The event is arguably one of the biggest and shiniest platforms for designers, bloggers, buyers and anyone else trying to make a name for themselves in the industry to be seen, heard and side eyed. Consequently attending MBFW for the first time can be an intimidating experience, especially when one is dressed like an underpaid bike courier and knows only slightly more about fashion than the man who invented Crocs. This year the continent’s fashion lovers chose to gather at Melrose Arch in Johannesburg for MBFW and in so allowed me to get my first experience of a major fashion event. This is what I learnt.

Make an Effort:

Arriving at a major fashion event dressed in the nearest pair of clothes on your bedroom floor is like waltzing into the annual general meeting of a flamboyant pack of wolves in a sheep costume and hoping they have eaten already. What you wear is almost irrelevant so long as it seems like you tried. MBFW’s attendees were dressed in a wide variety of things from clashing prints to cocktail dresses to knee length socks that may or may not have belonged to Eugene Terre'blanche.

Lie:

MBFW is essentially a giant networking seminar with some runway themed entertainment and as such schmoozing is inevitable. Walking up to people and telling them how much you love their work is a good way to develop a champagne lubricated friendship that lasts as long as your drink.
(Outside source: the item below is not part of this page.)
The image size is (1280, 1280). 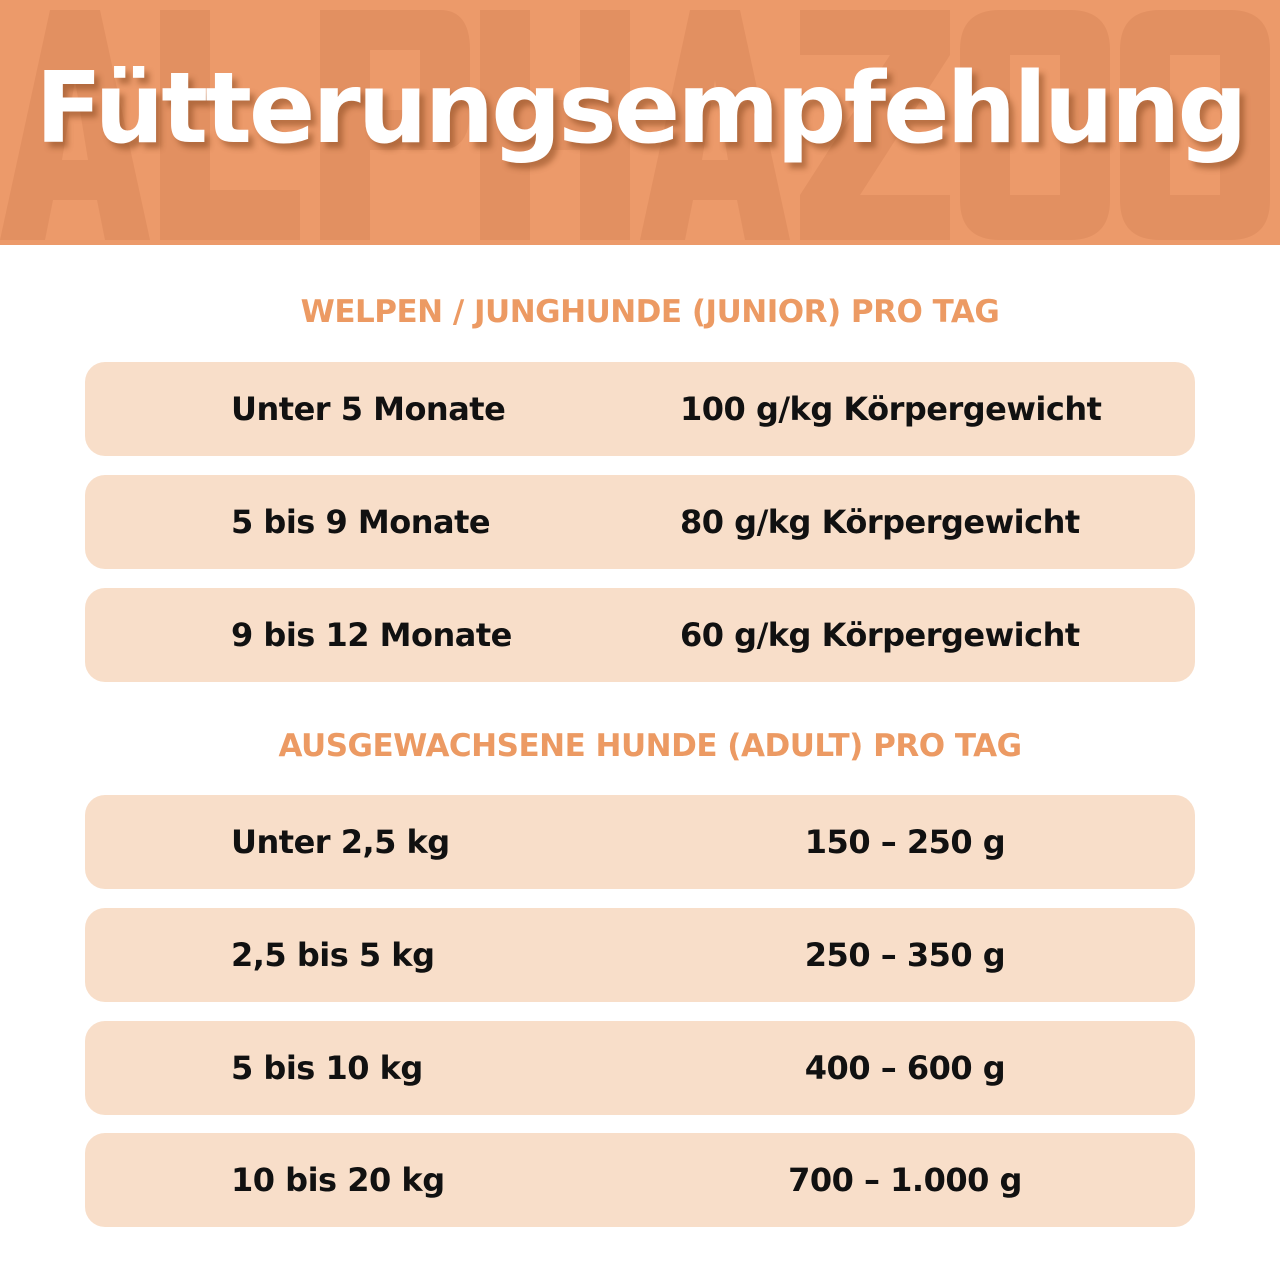 What do you see at coordinates (880, 522) in the screenshot?
I see `amount-value: 80 g/kg Körpergewicht` at bounding box center [880, 522].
Charge your phone beforehand:

Between googling the names of the many designers you don’t know, taking photos, posting said photos on Instagram and tweeting, your phone will most likely be working harder than a one legged coal miner. Should your battery die during proceedings your hard won fashion credibility will come into question when all your friends tell you “A picture or it didn’t happen”.

Fashion is art:

Fashion shows are not just excuses for tall skinny women to play dress up. They are art exhibitions in which the art work walks up and down trying desperately not to trip. The only difference between a run way and a museum is that randomly touching some of the artwork on a runway is likely to viewed as a sexual offence.